Cellular architecture and frequency reuse
Cellular networks divide a region into cells served by base stations and reuse frequencies across non-adjacent cells to maximize spectral efficiency, with a core network handling authentication, session management, and connection to the wider Internet.
Mobility management and indirection
Keeping a moving device reachable requires tracking its location and routing traffic to its current network, classically via a home agent and care-of address (Mobile IP) or, in cellular systems, via the core network's mobility-management entities.

Clinical relevance

Wireless and mobile networking is how most people now reach the Internet: Wi-Fi connects homes, offices, and public spaces, while cellular networks deliver mobile broadband to billions of devices.

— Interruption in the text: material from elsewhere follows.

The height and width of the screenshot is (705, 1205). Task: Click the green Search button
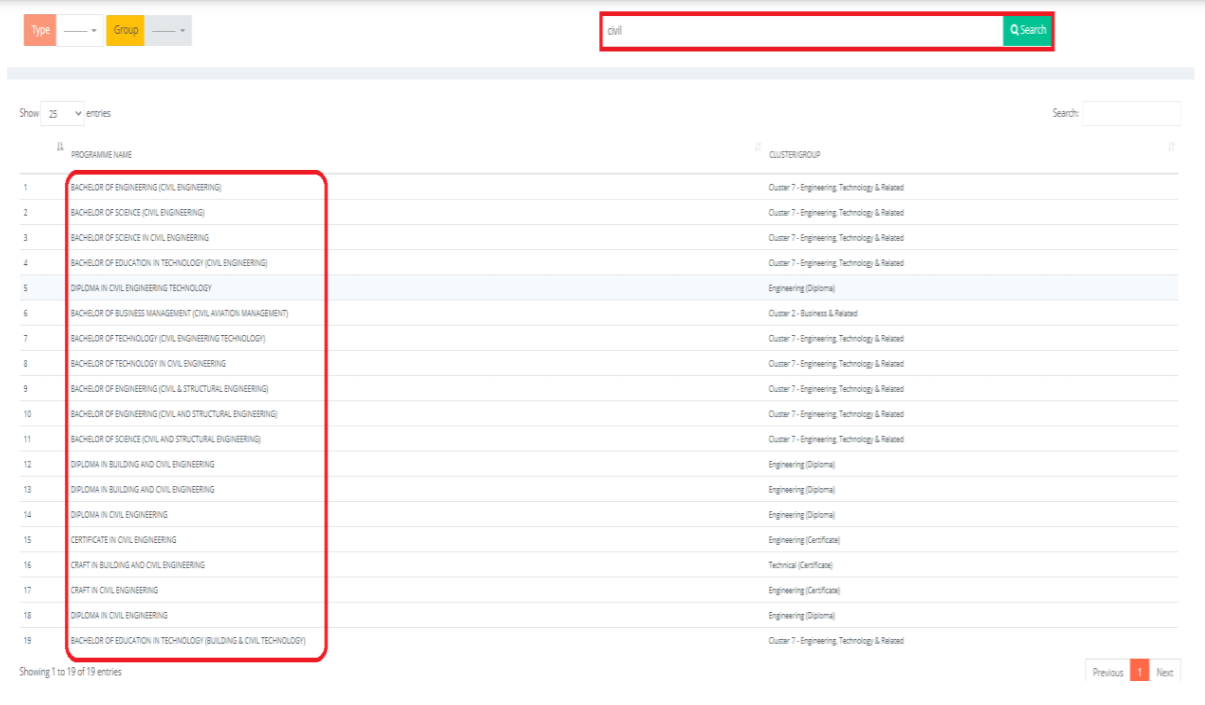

Mobility management makes seamless handoff possible as users move, and 5G's architecture targets low-latency and massive-device use cases such as industrial automation and the Internet of Things. Capacity planning, spectrum use, and roaming all depend on these concepts.

History

Packet radio research in the 1970s, including the ALOHA system, established random access over wireless channels. The IEEE 802.11 standard (1997 onward) made wireless LANs ubiquitous, while cellular networks evolved from analog 1G through digital GSM and on to packet-based 4G LTE and 5G. Mobility support for IP hosts was standardized as Mobile IP, and modern cellular cores integrate mobility, security, and IP connectivity.

Key figures

  • Charles Perkins
  • Norman Abramson
  • Andrew S. Tanenbaum

Related topics

Seminal works

  • kurose2021
  • ieee80211-2020
  • tanenbaum2010

Frequently asked questions

Why does Wi-Fi use collision avoidance instead of collision detection like wired Ethernet?
A wireless transmitter generally cannot listen for collisions while sending, because its own signal overwhelms any incoming one, and a station may not even hear another that is colliding at the receiver (the hidden-terminal problem). So Wi-Fi avoids collisions in advance using carrier sensing, random backoff, and acknowledgments rather than detecting them mid-transmission.
What is the difference between a wireless network and a mobile network?
Wireless refers to the use of a radio link instead of a wire for a single hop, while mobility refers to a device changing its point of attachment to the network over time. A device can be wireless but stationary, or mobile across wired docking points; mobile networking specifically addresses keeping connectivity and addressing intact as the attachment point changes.